TAMPA, Fla. -- The morning after, Mike Tomlin talked about a historic call from the president, his feelings about becoming the second African-American coach to win a Super Bowl, a safety he was prepared to accept and the R-word he doesn't want recited about his Super Bowl champion Steelers.
"The thing I'm going to sell to our football team, we're not attempting to repeat," the second-year Steelers coach said at a news conference today, barely 10 hours after the Steelers' come-from-behind, 27-23 victory in Super Bowl XLIII last night at Raymond James Stadium. "That special group of men in that locker room last night at the end of that game, that's gone forever. There will be 53 new men in there. A lot of the faces will be the same, but nothing stays the same in this game. Those that remain, the roles will change. Some will ascend, some will descend.
"Our focus will be about being the one at the end of the season. I think repeating and defending Super Bowl championships in today's NFL is something of a misnomer. When I walk down the hallway [at the Steelers' offices] and look at the champions of the Steelers from the '70s, it's the same faces in the same positions on those photos, in terms of the Steel Curtain and so forth. That's not the reality of today's NFL, to be quite honest with you. We'll start with a new group of men --- hopefully a lot of them will be the same.
"You won't hear me say 'repeat' or 'defending,' because it's brand new. This group will always be special to me. But, you know, sometime soon, that group will assume its place with others in history. And they'll be just that, history."
Tomlin grew emotional when the subject was broached about the first African-American president's congratulatory telephone call to a professional sports champion --- and, in particular, to the second African-American coach to win a Super Bowl, after his mentor and former boss Tony Dungy of Indianapolis two years ago.
"Just very surreal, a very humbling experience to be a part of that," he said. "It's what you dream about. It's amazing not only as a coach, but just as a citizen.
"I heard very little, very little of what he said. I let him know that. I said, 'Mr.

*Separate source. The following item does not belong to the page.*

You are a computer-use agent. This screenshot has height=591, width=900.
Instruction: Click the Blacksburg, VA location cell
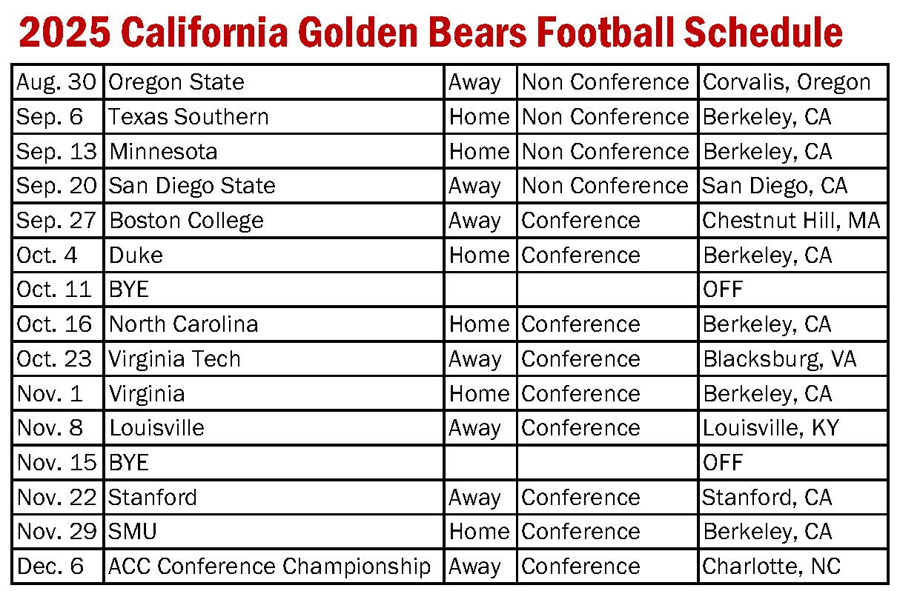click(793, 358)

President, I can't hear what you're saying, I appreciate your call, I appreciate your congratulations,' and I handed the phone back to Mr. [Dan] Rooney."

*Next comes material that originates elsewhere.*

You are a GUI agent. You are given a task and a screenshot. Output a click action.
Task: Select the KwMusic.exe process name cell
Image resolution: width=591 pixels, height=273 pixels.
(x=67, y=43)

And, strategically speaking, Tomlin said he decided to have punter Mitch Berger on fourth down run out of the end zone and take a safety before Arizona on third down recorded one to whittle the Steelers' fourth-quarter lead to 20-16. Center Justin Hartwig was called for a holding penalty in the end zone, negating a first down completion from Ben Roethlisberger to Santonio Holmes and, under rules, giving the Cardinals 2 points.

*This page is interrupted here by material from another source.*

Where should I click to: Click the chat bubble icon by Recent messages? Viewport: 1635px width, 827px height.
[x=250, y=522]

"I had already made the decision to take the safety," Tomlin said. "Their punt-rush team is spectacular, led by [ex-Steeler] Sean Morey, their Pro Bowl special teamer. So I really wasn't all that devastated by that safety. It was a little disappointing because we had converted the first down. But my mentality was, had that pass come up incomplete, that we were going to take the safety on fourth down, anyway."